Le complexe du hérisson vous connaissez ? Sans doute pas. Moi, je l’ai découvert par hasard. Je cherchais depuis longtemps un moyen d’éradiquer les limaces qui menaçaient l’avenir des salades et des potirons du jardin. Mais par respect de la nature, je ne voulais pas recourir à des moyens chimiques. Enlever tous les jours une à une et à la main ces mollusques gluants, j’y ai songé mais sans chercher à passer à l’action.
En septembre dernier à l’occasion du festival de photo de nature qui a lieu à Namur, j’ai pu glaner quelques conseils auprès de l’association Adalia qui prône le jardinage sans pesticides. La meilleure des solutions c’est de remplir un bac avec de la bière.

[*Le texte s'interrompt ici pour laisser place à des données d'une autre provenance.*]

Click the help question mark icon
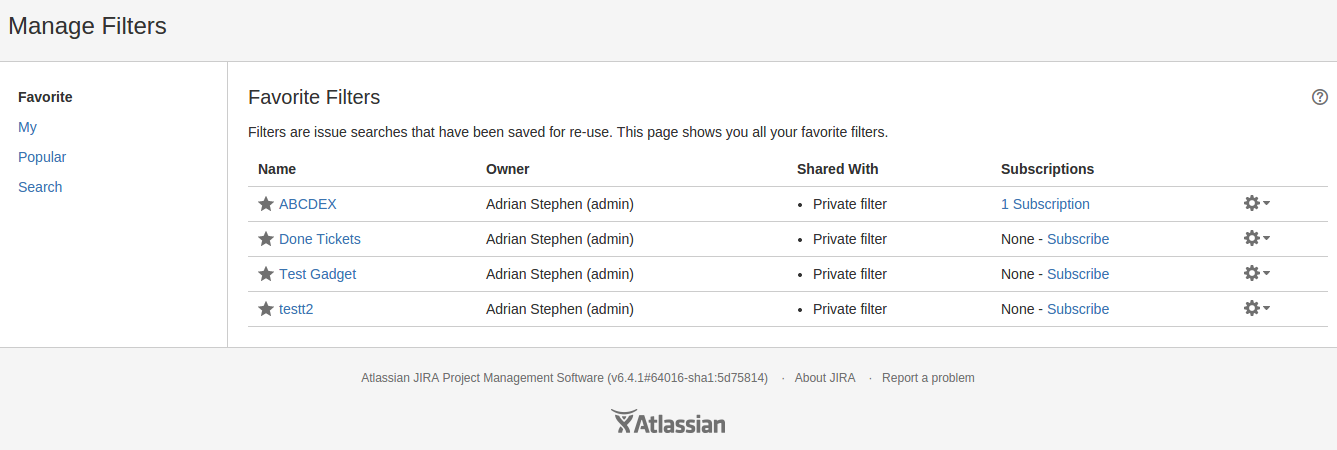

Figurez-vous que les limaces sont attirées par la bière et qu’elles finissent par se noyer dans le bac.
Je pensais avoir trouvé LA solution quand, quelque temps plus tard, j’apprenais que les hérissons, ennemis jurés des limaces, sont également amateurs de bière et ne résistent pas une seconde à la tentation d’aller siphonner un bac de bière destiné aux limaces. Le problème c’est que l’alcool les enivre au point qu’ils sont incapables de se mettre en boule. Et, s’ils n’arrivent plus à hérisser leurs pics, ils n’ont plus aucun moyen de se protéger des prédateurs. Ils deviennent alors une proie facile pour les chiens, chats et autres bêtes qui veulent se faire les dents sur un hérisson. Alors que faire ? Aller acheter de la bière sans alcool pour éviter à compère hérisson une bonne biture qui lui aurait réservé de mauvaises surprises ? Non.

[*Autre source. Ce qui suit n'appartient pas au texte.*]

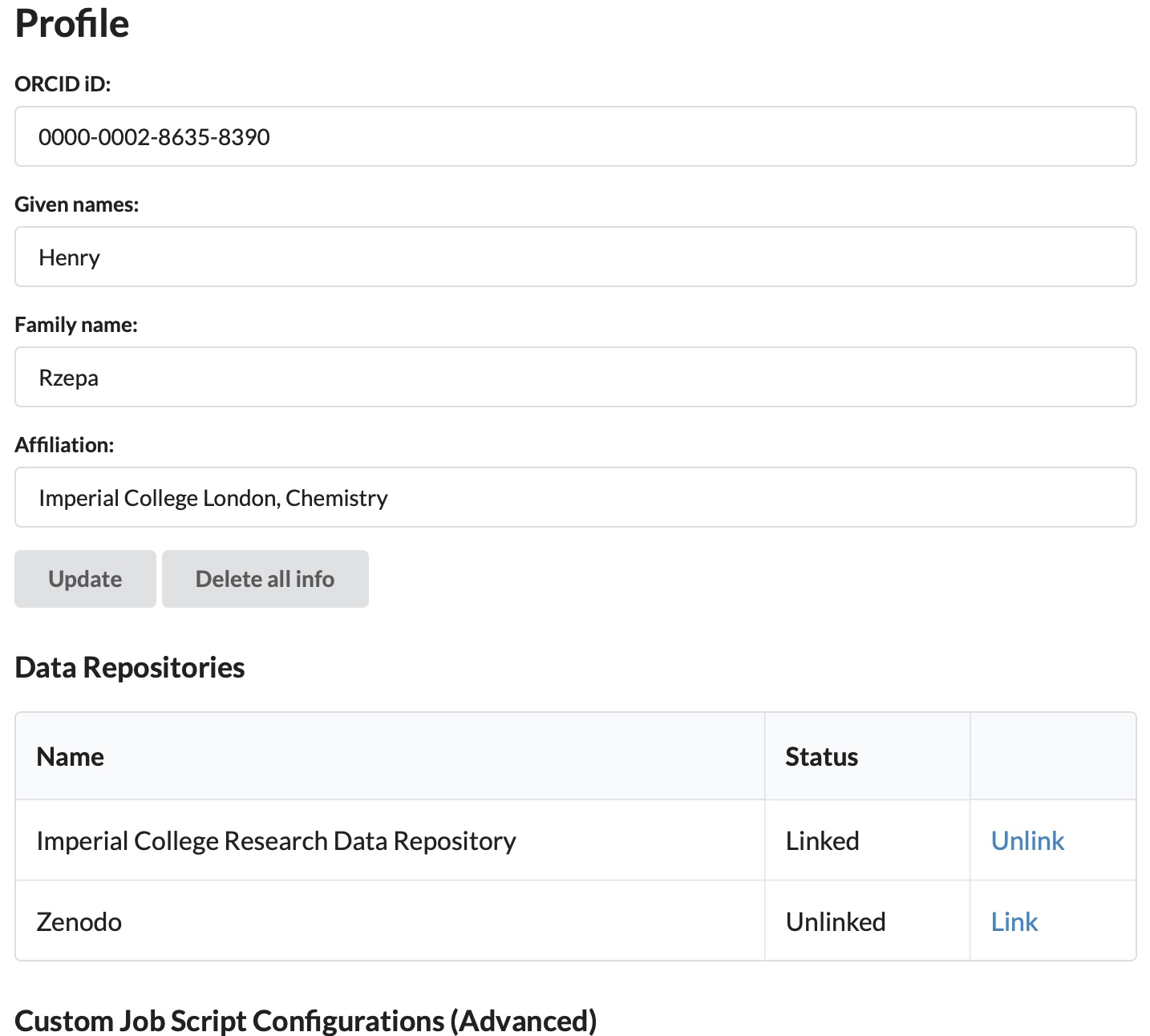The width and height of the screenshot is (1150, 1036).
Task: Click the Data Repositories section heading
Action: point(130,667)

Il ne me restait plus qu’à tirer la leçon de cette histoire. Au point de départ la question était simple : comment venir à bout des limaces sans moyens chimiques ? Je m’attendais à trouver LA solution qui conviendrait, la seule, l’unique. Mais c’était raisonner sans tenir compte de l’interdépendance des espèces. Eliminer les limaces à la bière auraient eu des répercussions sur la vie des hérissons.
Il en est de même dans l’évangile. Quand les Pharisiens demandent à Jésus s’il faut payer l’impôt à César, la réponse est simple : soit oui, soit non. Mais Jésus replace la question dans un contexte plus large et invite chacun à donner à César ce qui lui revient et à Dieu ce qui lui revient. Faire preuve d’intelligence et de discernement consiste précisément à ne pas se laisser enfermer dans des questions simples : payer ou ne pas payer l’impôt à César, éliminer les limaces à la bière ou les laisser proliférer. Ces questions ne tiennent pas compte de la diversité des situations et des personnes. En me focalisant sur les limaces j’ignorais les hérissons. Et les pharisiens, eux, oubliaient un peu vite la dimension spirituelle qui anime toute vie humaine.